If you are a reseller, you are looking to keep your costs to a minimum. If you have an item, trust me, you are not the only one. You find that many a time you fight for customers on the basis of price, usually a small differential between you and the next guy.
For this reason, shipping costs are super important. That, and time/timing. It is pointless to bring an item by snail-shipping and your competitor brings it faster..steals your thunder :(
So the balance is crucial between cost saving and time saving.
As a rule of thumb, bulky items are shipped by sea. Smaller items by air.
Normal airfreight refers to anything above 45kg. For packages below 45kg, most forwarders will advise you to bring by courier. The DHL, ARAMEX, FEDEX, UPS of this world.
Recently there is a new method of shipping where some forwarders consolidate your goods together with others for a minimum of 13kg at a rate of $8.00/kg or a minimum flat figure of $100.00 This flat figure means that regardless of the fact that your shipment could weigh 3kg you must pay $100.00.
Now using 'normal' airfreight & sea freight (LCL) methods vs using consolidating agents (the chaps in Eastleigh, Mombasa etc)
Consolidating agents (All expenses paid, collection from warehouse)

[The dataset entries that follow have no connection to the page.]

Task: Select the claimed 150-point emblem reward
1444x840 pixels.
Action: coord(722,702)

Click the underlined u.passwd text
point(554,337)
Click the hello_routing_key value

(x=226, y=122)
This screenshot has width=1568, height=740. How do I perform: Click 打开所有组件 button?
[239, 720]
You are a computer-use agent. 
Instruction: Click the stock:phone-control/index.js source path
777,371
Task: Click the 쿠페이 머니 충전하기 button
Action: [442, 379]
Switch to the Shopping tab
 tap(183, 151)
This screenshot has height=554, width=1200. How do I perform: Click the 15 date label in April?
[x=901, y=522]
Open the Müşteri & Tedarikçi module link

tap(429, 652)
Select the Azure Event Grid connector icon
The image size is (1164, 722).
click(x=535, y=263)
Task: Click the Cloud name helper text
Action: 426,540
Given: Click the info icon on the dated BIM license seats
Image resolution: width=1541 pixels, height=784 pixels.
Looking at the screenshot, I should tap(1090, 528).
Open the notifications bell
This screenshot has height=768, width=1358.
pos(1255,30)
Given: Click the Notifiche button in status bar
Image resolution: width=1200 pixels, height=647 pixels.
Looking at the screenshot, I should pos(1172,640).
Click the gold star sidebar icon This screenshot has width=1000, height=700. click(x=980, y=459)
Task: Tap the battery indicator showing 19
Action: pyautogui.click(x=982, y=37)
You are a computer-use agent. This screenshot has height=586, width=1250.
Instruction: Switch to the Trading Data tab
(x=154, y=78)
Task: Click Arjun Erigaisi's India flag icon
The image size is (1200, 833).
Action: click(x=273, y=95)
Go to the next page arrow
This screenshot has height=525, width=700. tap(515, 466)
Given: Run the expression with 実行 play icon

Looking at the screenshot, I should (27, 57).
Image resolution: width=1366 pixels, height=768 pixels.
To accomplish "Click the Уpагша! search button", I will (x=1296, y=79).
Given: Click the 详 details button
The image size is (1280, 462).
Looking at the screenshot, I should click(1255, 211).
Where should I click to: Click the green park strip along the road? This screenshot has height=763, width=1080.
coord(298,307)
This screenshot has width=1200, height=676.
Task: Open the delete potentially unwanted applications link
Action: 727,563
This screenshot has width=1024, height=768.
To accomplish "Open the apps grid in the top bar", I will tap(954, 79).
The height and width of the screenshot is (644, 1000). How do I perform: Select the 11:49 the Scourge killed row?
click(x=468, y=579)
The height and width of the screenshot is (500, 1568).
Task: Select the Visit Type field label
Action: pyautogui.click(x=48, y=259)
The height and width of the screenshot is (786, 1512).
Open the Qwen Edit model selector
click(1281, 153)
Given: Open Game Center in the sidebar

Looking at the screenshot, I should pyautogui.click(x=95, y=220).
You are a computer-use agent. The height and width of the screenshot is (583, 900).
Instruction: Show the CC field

- Airfreight rates 8.00/kg.
- Seafreight rates Kshs 26,000/cbm or $270.00 at current exchange rates
'Normal airfreight/Shipping rates
- Airfreight rates from China $6.5/kg
- Seafreight rates $210.00/CBM
So, what to do, to do......
With normal airfreight, you get to choose how fast your consignment arrives. Meaning that you do not have to wait until all goods headed to Kenya are consolidated.
However, you must then sort out customs, agency & port charges yourself.
Customs charges include 25% import tax, 16% VAT (can claim it back if registered), 2.5 % IDF(minimum of Kshs 5,000), 3% rail levy, Inspection fees, miscellaneous 1%, Agency fee (minimum Kshs 10,000). Basically, take the FOB value of your goods and multiply by approx 0.55 to get an idea of the additional money you will need to fork out. For sea freight, you multiply by CIF (cost insurance freight) value.
Yes, the above looks tedious. But if you have a good clearing agent it is pretty straight forward and within 3 days, all things constant, your goods will be released from the port. Remember that you can claim back the 16% VAT.
Value of your goods is real important in the above calculation.
1. Your goods are valued at $500 and weigh 23kg and you are using air freight.
Using the consolidating agents (charges based on weight only), your costs will be 23*8=$184. This is the only amount you will pay apart from what you paid your supplier.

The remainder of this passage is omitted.